Operation
- Locale: Glasgow
- Open: 19 August 1872
- Close: 1 July 1894
- Status: Closed

Infrastructure
- Track gauge: 4 ft 7+3⁄4 in (1,416 mm)
- Propulsion system: Horse

Statistics
- Route length: 30.21 miles (48.62 km)

= Glasgow Tramway and Omnibus Company =

Tramway service in Glasgow, Scotland

The Glasgow Tramway and Omnibus Company operated a horse-drawn tramway service in Glasgow between 1872 and 1894. The tram system was then taken into municipal ownership, becoming Glasgow Corporation Tramways.

==History==

The Glasgow Street Tramways Act 1870 (33 & 34 Vict. c. clxxv) was enacted by Parliament. This legislation allowed Glasgow Town Council to decide whether or not to have tramways within Glasgow. In 1872, the town council laid a 2½-mile route from St George's Cross to Eglinton Toll (via New City Road, Cambridge Street, Sauchiehall Street, Renfield Street and the Jamaica Bridge).

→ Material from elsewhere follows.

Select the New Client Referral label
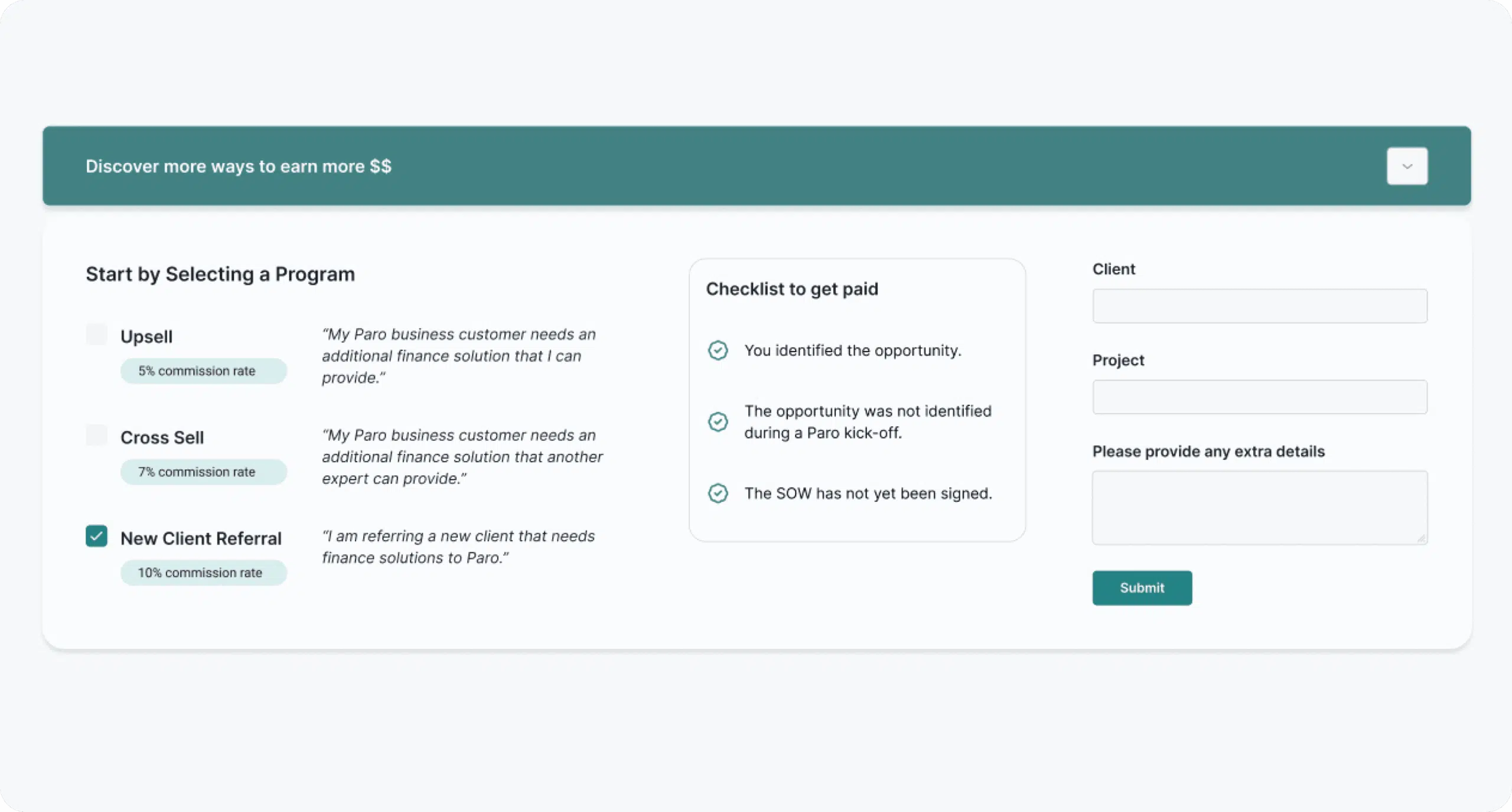Screen dimensions: 1512x812 coord(201,538)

The Glasgow Street Tramways Act 1870 prohibited the town council from directly operating a tram service over the lines. The act further stipulated that a private company be given the operating lease of the tram-lines for a period of 22 years. The St George's Cross to Eglinton Toll tram line was opened on 19 August 1872 with a horse-drawn service by the Glasgow Tramway and Omnibus Company.

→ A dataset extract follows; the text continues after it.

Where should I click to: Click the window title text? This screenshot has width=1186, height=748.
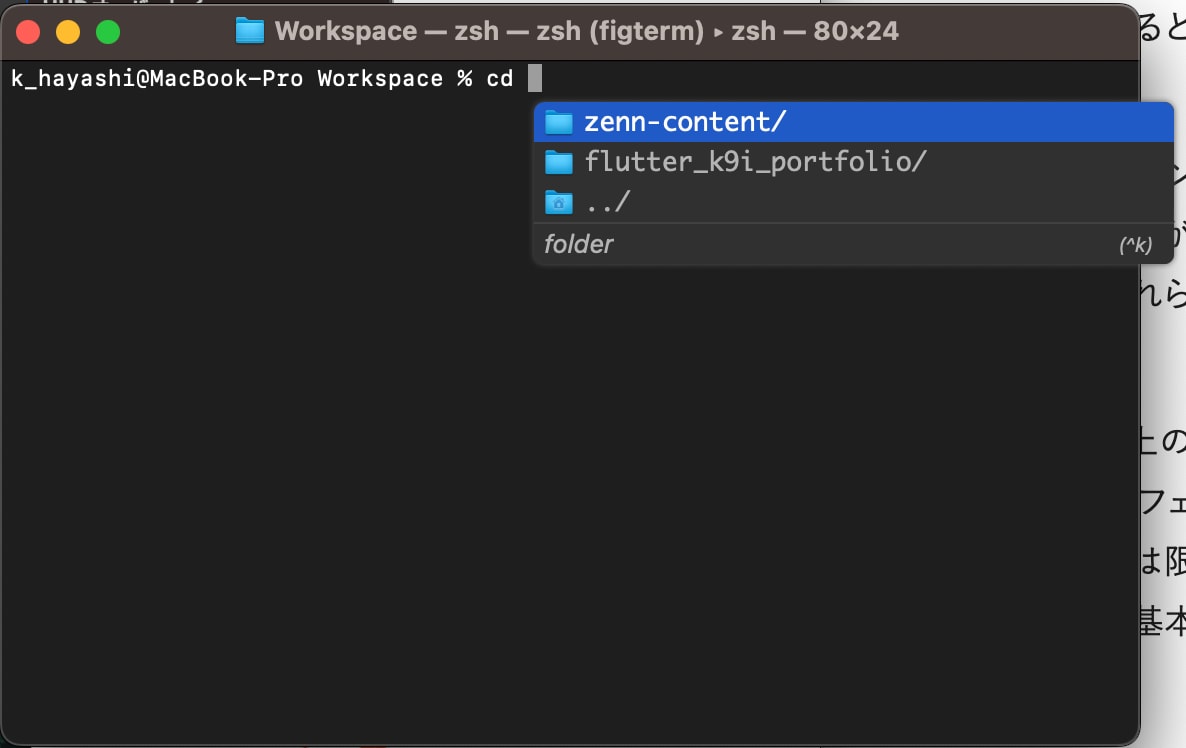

The company expanded in 1893 by leasing the Glasgow and Ibrox Tramway and the Vale of Clyde Tramway.

==Municipal takeover==

The tramway business was acquired by Glasgow Corporation in 1894 (except for the routes of the Glasgow and Ibrox Tramway and the Vale of Clyde Tramway). With modernisation, including electrification, Glasgow Corporation Tramways continued operating until 1962.